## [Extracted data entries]

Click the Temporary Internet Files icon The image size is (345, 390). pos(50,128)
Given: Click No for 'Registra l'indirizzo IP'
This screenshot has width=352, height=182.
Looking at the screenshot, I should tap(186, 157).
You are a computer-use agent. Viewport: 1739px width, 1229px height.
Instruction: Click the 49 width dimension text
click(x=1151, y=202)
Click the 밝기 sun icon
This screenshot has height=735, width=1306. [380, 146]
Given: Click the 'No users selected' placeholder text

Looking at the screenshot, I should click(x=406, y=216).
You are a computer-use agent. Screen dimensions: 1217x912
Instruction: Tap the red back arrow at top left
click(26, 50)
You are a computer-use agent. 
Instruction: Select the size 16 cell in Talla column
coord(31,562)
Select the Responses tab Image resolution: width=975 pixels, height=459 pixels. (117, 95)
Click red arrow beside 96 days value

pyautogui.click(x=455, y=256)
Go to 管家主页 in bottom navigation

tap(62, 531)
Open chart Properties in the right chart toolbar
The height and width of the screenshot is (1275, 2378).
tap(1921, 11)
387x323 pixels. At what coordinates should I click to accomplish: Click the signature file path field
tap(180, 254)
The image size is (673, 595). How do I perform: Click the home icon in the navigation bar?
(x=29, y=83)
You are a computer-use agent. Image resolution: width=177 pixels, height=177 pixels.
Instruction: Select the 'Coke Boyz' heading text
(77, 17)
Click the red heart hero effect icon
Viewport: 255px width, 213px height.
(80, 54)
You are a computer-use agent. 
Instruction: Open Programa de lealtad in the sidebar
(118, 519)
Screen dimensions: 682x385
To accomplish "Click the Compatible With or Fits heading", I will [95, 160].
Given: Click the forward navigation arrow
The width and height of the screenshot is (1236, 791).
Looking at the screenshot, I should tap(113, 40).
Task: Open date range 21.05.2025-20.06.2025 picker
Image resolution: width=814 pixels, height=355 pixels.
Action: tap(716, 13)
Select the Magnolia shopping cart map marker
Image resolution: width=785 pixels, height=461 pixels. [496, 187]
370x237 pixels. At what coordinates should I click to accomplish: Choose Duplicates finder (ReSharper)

## [Problem details]
Please copy every row above verbatim, keeping each character and line break unchanged.

## [Exercise answer]
Click the Temporary Internet Files icon The image size is (345, 390). pos(50,128)
Given: Click No for 'Registra l'indirizzo IP'
This screenshot has width=352, height=182.
Looking at the screenshot, I should tap(186, 157).
You are a computer-use agent. Viewport: 1739px width, 1229px height.
Instruction: Click the 49 width dimension text
click(x=1151, y=202)
Click the 밝기 sun icon
This screenshot has height=735, width=1306. [380, 146]
Given: Click the 'No users selected' placeholder text

Looking at the screenshot, I should click(x=406, y=216).
You are a computer-use agent. Screen dimensions: 1217x912
Instruction: Tap the red back arrow at top left
click(26, 50)
You are a computer-use agent. 
Instruction: Select the size 16 cell in Talla column
coord(31,562)
Select the Responses tab Image resolution: width=975 pixels, height=459 pixels. (117, 95)
Click red arrow beside 96 days value

pyautogui.click(x=455, y=256)
Go to 管家主页 in bottom navigation

tap(62, 531)
Open chart Properties in the right chart toolbar
The height and width of the screenshot is (1275, 2378).
tap(1921, 11)
387x323 pixels. At what coordinates should I click to accomplish: Click the signature file path field
tap(180, 254)
The image size is (673, 595). How do I perform: Click the home icon in the navigation bar?
(x=29, y=83)
You are a computer-use agent. Image resolution: width=177 pixels, height=177 pixels.
Instruction: Select the 'Coke Boyz' heading text
(77, 17)
Click the red heart hero effect icon
Viewport: 255px width, 213px height.
(80, 54)
You are a computer-use agent. 
Instruction: Open Programa de lealtad in the sidebar
(118, 519)
Screen dimensions: 682x385
To accomplish "Click the Compatible With or Fits heading", I will [95, 160].
Given: Click the forward navigation arrow
The width and height of the screenshot is (1236, 791).
Looking at the screenshot, I should tap(113, 40).
Task: Open date range 21.05.2025-20.06.2025 picker
Image resolution: width=814 pixels, height=355 pixels.
Action: tap(716, 13)
Select the Magnolia shopping cart map marker
Image resolution: width=785 pixels, height=461 pixels. [496, 187]
370x237 pixels. At what coordinates should I click to accomplish: Choose Duplicates finder (ReSharper)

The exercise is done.